I am reading Modern C+开发者_JAVA百科+ design. It was mentioned about sizeof opeator as following description. Following paragraph is explained from generic programming point of view.
I\'m working on an open-source project, and there is an hash_table that I need to change for a more efficient hash_table, so, I\'m trying
Size of char, signed char and unsigned char is defined to be 1 byte, by the C++ Standard itself. I\'m wondering why it didn\'t define the sizeof(bool) also?
For unpacking complex binary strings with mixed doubles and integers using Ruby\'s String.unpack I need to determine offsets within the binary string. Commonly, doubles are 8 bytes and integers are 4
In C Programming language and I use 32 bit system, I have a struct and this开发者_运维技巧 struct size is multiple of four.
#include \"usefunc.h\" //don\'t worry about this -> lib I wrote int main() { int i; string given[4000], longest = \"a\"; //declared new typdef. equivalent to 2D char array
In recent I was attend one Interview on \"SureSoft Technology\"...... In that interview, they ask one question lik \"What is size for the sizeof operator in c? \"

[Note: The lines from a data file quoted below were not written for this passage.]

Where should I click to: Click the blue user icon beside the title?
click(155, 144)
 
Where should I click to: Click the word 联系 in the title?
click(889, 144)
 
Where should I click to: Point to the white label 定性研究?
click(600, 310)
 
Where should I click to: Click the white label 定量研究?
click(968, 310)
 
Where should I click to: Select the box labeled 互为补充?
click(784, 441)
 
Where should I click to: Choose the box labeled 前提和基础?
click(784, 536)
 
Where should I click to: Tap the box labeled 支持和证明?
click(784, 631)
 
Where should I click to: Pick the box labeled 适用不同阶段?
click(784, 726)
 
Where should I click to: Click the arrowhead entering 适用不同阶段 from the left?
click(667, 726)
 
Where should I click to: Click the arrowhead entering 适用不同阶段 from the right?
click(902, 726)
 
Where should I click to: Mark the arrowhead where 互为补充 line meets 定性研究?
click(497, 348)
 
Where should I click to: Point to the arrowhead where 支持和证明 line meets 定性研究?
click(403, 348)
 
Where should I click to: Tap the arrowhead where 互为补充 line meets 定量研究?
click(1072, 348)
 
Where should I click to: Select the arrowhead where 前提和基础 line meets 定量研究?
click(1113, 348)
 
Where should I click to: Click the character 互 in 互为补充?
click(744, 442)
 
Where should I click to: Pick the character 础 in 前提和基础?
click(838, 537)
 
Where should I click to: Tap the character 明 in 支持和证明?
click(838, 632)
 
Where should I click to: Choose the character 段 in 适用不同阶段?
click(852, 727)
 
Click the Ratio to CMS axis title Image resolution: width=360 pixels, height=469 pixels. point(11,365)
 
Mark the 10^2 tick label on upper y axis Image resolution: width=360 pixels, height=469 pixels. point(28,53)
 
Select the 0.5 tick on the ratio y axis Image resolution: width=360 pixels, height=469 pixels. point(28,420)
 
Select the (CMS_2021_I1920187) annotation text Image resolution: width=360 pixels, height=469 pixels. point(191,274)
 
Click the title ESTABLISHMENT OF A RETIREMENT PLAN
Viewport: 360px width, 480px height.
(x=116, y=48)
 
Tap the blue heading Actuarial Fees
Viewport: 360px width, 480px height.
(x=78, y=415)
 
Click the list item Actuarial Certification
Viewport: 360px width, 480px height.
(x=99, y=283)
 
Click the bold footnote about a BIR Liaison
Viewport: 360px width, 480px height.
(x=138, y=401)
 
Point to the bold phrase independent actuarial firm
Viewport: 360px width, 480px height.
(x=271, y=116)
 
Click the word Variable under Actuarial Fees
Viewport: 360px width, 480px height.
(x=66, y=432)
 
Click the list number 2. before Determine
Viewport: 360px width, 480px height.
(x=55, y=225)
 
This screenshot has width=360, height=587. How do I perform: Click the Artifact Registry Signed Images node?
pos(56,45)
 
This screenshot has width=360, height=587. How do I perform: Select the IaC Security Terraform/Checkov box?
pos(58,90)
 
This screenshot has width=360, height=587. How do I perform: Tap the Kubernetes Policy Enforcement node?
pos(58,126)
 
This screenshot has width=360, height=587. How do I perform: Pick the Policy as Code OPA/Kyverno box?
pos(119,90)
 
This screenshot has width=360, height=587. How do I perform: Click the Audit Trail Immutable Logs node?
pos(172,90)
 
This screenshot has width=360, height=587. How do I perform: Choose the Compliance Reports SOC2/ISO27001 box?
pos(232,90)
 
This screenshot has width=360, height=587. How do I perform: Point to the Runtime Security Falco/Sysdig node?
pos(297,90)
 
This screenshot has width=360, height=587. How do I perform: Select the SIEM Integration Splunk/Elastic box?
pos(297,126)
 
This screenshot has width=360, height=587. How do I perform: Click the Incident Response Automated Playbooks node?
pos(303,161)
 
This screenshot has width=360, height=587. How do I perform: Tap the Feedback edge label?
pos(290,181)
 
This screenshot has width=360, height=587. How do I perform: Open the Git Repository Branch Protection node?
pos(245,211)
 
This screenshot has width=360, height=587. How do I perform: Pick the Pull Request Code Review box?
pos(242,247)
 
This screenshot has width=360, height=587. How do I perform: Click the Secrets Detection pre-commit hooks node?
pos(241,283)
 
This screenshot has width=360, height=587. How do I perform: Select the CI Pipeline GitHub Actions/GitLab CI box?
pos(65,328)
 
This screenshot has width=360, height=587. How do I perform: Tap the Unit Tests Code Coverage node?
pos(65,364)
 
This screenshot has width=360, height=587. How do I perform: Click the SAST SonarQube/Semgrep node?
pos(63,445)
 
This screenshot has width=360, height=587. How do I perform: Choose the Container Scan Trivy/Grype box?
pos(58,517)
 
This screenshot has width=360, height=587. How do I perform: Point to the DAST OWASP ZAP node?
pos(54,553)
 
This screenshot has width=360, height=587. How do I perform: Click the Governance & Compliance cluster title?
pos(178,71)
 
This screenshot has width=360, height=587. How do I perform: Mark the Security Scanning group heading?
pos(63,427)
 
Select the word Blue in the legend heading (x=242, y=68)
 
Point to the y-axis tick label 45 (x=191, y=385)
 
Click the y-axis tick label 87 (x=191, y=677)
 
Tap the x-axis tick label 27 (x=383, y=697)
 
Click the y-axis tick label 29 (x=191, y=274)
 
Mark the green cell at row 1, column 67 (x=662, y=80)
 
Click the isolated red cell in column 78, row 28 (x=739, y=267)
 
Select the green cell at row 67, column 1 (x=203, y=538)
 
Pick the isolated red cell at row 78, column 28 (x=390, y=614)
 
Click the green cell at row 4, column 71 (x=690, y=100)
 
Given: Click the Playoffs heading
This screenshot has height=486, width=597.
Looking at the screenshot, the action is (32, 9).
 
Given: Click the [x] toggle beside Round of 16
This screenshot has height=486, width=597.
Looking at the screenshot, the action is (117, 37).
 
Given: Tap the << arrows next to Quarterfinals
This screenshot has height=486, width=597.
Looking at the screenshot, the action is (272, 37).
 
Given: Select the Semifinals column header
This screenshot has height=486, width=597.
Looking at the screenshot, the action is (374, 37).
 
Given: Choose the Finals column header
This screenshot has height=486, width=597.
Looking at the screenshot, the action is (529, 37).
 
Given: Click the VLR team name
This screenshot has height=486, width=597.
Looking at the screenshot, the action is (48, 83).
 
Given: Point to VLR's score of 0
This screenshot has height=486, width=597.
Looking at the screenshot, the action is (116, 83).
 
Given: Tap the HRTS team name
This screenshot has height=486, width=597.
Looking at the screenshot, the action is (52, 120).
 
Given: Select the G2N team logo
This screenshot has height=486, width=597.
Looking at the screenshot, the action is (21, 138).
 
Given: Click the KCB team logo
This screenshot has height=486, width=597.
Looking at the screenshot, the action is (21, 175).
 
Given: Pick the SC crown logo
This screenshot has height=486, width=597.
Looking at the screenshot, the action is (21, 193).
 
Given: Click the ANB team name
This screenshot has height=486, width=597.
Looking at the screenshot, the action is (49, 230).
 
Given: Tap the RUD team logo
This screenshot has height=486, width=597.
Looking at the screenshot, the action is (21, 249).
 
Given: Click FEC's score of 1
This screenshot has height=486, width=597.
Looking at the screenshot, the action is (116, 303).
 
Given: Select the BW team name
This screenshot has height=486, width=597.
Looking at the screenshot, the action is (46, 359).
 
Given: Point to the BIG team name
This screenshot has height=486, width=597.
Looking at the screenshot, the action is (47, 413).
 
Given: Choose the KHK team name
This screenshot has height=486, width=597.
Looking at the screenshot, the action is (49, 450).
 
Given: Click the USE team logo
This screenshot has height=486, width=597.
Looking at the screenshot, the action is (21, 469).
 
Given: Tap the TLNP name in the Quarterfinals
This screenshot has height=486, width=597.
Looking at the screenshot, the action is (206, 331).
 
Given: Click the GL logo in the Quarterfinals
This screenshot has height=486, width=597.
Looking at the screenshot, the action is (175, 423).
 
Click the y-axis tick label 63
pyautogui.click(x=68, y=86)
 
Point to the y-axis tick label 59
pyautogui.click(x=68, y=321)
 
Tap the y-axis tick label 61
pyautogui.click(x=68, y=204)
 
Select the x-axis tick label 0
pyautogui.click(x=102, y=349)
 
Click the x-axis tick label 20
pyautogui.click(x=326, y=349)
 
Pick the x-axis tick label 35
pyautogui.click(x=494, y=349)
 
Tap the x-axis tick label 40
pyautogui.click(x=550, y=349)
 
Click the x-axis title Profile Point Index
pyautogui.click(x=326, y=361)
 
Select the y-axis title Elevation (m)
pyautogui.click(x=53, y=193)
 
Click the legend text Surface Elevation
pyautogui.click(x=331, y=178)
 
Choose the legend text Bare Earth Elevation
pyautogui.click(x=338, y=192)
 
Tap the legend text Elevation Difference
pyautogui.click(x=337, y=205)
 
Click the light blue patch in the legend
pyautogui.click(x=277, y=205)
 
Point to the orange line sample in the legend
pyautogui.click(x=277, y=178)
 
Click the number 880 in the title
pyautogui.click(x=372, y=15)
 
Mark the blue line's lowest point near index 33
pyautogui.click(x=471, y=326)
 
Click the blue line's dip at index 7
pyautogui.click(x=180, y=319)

I can\'t find an answer in the standard do开发者_开发知识库cumentation. Does the C++ language standard require sizeof(bool) to always be 1 (for 1 byte), or is this size implementation-defined?sizeof(b
The following C program: #include <stdio.h> int main(void) { printf("%u %u %u\\n",sizeof "",sizeof(""+0),sizeof(char *));
Let\'s say I have an array arr. When would the following not give the number of elements of the array: sizeof(arr) / sizeof(arr[0])?